#### ABOUT THIS TASK
In the records, each line holding "computer" must be reported.

#### DATA SUPPLIED
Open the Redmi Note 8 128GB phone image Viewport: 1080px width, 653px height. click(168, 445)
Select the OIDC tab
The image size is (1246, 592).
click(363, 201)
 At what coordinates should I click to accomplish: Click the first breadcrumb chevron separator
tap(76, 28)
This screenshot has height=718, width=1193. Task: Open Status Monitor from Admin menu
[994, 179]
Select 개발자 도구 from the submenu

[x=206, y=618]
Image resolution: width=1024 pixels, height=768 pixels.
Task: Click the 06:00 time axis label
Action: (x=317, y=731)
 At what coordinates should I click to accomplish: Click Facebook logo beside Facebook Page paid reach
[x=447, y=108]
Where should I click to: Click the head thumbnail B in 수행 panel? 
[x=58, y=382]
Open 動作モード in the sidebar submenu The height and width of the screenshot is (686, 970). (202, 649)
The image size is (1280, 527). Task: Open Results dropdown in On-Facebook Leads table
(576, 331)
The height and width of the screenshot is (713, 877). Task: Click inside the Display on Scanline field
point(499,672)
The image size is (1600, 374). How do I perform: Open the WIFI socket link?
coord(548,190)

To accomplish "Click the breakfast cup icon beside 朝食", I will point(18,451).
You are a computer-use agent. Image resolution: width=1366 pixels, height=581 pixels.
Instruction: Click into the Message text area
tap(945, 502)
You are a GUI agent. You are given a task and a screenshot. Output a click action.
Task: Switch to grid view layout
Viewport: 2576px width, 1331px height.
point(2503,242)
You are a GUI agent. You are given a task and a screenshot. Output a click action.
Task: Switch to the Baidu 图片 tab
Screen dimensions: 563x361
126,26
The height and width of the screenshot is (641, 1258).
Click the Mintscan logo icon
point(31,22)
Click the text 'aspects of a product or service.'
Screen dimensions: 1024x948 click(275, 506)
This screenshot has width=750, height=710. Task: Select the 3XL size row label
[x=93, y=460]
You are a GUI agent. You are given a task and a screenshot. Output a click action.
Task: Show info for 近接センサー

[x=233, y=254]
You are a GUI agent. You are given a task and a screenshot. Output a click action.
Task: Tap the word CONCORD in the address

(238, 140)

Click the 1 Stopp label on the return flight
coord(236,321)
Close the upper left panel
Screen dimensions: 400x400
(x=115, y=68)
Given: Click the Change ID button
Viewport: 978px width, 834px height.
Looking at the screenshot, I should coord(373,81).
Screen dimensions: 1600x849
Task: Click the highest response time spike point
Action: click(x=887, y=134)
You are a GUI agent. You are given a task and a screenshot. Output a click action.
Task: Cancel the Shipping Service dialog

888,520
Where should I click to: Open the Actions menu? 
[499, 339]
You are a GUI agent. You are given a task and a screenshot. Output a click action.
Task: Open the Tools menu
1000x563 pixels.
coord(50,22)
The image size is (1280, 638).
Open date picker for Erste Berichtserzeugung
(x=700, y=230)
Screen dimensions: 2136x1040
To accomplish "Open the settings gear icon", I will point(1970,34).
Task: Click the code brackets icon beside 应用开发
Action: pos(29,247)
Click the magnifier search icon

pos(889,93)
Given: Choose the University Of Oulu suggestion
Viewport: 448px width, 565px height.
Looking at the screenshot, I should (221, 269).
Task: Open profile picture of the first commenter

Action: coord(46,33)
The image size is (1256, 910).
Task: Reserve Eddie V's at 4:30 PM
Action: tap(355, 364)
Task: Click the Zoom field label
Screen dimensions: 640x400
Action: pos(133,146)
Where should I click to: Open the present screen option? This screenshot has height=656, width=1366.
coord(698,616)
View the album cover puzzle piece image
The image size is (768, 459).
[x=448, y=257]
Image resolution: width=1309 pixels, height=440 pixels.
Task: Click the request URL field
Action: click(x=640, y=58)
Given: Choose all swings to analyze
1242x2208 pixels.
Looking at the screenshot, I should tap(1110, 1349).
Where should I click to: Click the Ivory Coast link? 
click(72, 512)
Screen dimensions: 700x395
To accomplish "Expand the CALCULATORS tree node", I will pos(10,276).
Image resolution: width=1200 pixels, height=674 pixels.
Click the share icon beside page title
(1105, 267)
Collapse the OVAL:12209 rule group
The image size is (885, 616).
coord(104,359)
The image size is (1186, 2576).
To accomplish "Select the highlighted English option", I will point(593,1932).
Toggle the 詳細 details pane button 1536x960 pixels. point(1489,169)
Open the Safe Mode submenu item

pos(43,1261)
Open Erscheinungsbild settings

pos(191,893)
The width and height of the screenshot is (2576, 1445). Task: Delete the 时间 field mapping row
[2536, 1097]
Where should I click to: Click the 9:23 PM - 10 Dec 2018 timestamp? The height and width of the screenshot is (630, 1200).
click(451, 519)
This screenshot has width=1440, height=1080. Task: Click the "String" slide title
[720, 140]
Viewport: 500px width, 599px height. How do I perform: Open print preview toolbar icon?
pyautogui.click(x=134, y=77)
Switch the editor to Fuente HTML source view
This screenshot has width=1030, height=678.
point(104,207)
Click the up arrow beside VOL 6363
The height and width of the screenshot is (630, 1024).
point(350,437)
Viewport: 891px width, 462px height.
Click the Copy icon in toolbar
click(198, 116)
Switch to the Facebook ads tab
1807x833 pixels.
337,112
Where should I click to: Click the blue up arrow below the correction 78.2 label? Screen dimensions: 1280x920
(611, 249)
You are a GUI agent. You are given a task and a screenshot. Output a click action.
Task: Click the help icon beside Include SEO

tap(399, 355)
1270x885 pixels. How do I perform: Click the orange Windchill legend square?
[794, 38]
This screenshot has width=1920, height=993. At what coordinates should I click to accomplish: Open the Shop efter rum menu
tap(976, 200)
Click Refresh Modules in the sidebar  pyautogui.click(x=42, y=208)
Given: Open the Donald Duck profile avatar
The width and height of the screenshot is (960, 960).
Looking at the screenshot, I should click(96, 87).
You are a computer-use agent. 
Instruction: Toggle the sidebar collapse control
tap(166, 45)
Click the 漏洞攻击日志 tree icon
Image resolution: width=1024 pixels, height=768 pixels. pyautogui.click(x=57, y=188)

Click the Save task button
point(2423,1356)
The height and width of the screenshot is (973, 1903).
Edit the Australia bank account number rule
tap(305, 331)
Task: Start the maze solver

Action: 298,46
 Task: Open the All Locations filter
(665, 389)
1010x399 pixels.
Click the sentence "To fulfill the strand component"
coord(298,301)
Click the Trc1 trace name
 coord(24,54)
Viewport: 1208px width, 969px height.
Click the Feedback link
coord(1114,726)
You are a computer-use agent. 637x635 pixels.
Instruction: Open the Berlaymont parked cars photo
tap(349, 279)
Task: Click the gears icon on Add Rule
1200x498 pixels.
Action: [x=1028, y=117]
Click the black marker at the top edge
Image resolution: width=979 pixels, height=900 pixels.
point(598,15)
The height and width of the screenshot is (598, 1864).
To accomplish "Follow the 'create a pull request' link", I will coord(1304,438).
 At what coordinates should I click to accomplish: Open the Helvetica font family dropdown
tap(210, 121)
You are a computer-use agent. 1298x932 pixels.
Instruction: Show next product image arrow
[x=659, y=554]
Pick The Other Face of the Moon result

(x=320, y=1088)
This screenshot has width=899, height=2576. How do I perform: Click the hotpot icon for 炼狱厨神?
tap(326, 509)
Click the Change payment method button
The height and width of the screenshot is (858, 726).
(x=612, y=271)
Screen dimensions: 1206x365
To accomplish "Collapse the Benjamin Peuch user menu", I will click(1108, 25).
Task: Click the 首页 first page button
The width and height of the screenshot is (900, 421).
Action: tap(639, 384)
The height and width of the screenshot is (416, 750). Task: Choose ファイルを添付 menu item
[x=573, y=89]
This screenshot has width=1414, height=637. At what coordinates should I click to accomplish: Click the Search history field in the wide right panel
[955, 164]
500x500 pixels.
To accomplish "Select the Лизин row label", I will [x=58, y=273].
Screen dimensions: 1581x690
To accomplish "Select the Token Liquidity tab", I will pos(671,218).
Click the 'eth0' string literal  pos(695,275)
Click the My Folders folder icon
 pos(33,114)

#### RESULT OF THE TASK
You are a computer-use agent. Image resolution: width=1366 pixels, height=581 pixels.
You are a computer-use agent. 
You are a computer-use agent. 637x635 pixels.
You are a computer-use agent. 1298x932 pixels.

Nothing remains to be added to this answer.